Bonne idée d’avoir confié la Justice à Jody Wilson-Raybould, une autochtone de Colombie-Britannique. C’est elle qui commandera la fameuse enquête sur la violence envers les femmes des Premières nations. Carolyn Bennett, de Toronto, aurait été choisie pour le ministère des Affaires autochtones et du Nord parce qu’elle serait experte en réconciliation.

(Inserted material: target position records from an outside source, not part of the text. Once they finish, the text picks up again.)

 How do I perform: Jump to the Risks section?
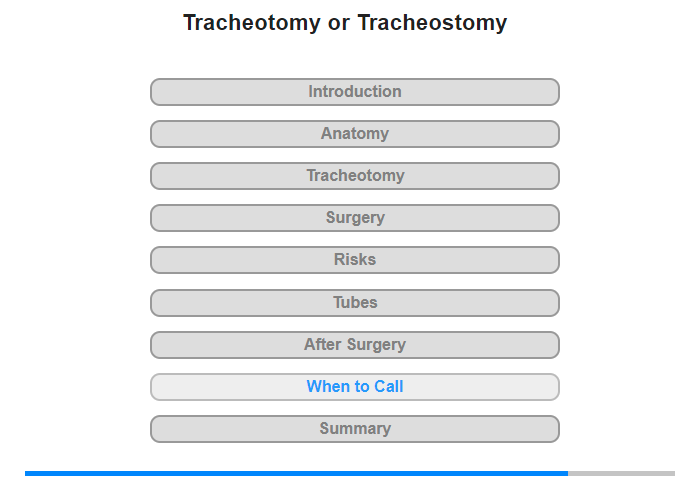click(355, 260)
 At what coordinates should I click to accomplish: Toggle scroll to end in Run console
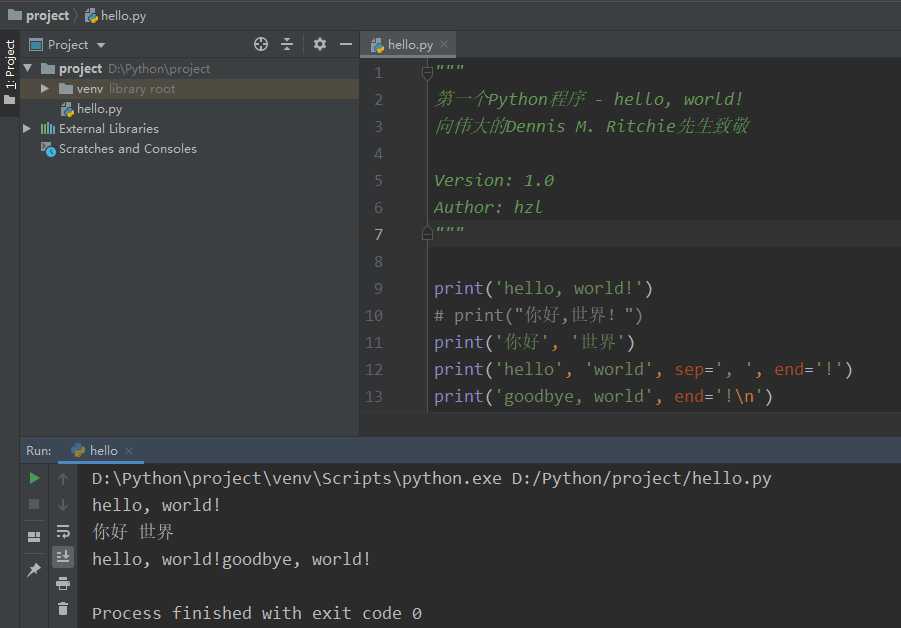point(63,557)
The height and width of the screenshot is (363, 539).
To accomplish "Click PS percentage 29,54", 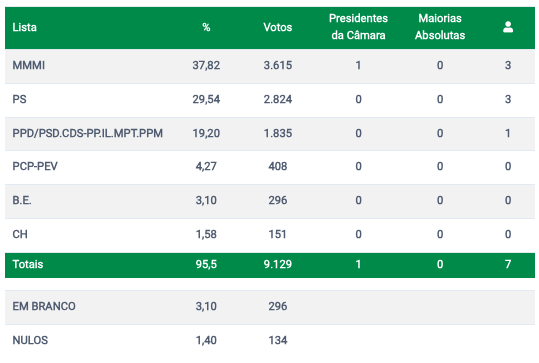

La nomination la plus originale est sans doute celle de Maryam Monsef, animatrice communautaire de Peterborough via l’Afghanistan, heureusement sans burka ou niqab, comme ministre des Institutions démocratiques. C’est elle qui réformera notre système électoral.

Avec le temps, on apprendra à apprécier et juger le travail de ce gouvernement et, il ne faut pas les oublier, des 153 autres députés libéraux qui ont été élus le 19 octobre.

Il n’a pas été question souvent, au cours de la longue campagne électorale, de la valorisation du travail des membres du Parlement, que ce soit en comités ou en appui aux missions des ministres ou pour expliquer les politiques gouvernementales dans leurs communautés, mais les vitupérations contre la centralisation du pouvoir sous Stephen Harper impliquaient qu’on allait faire les choses autrement.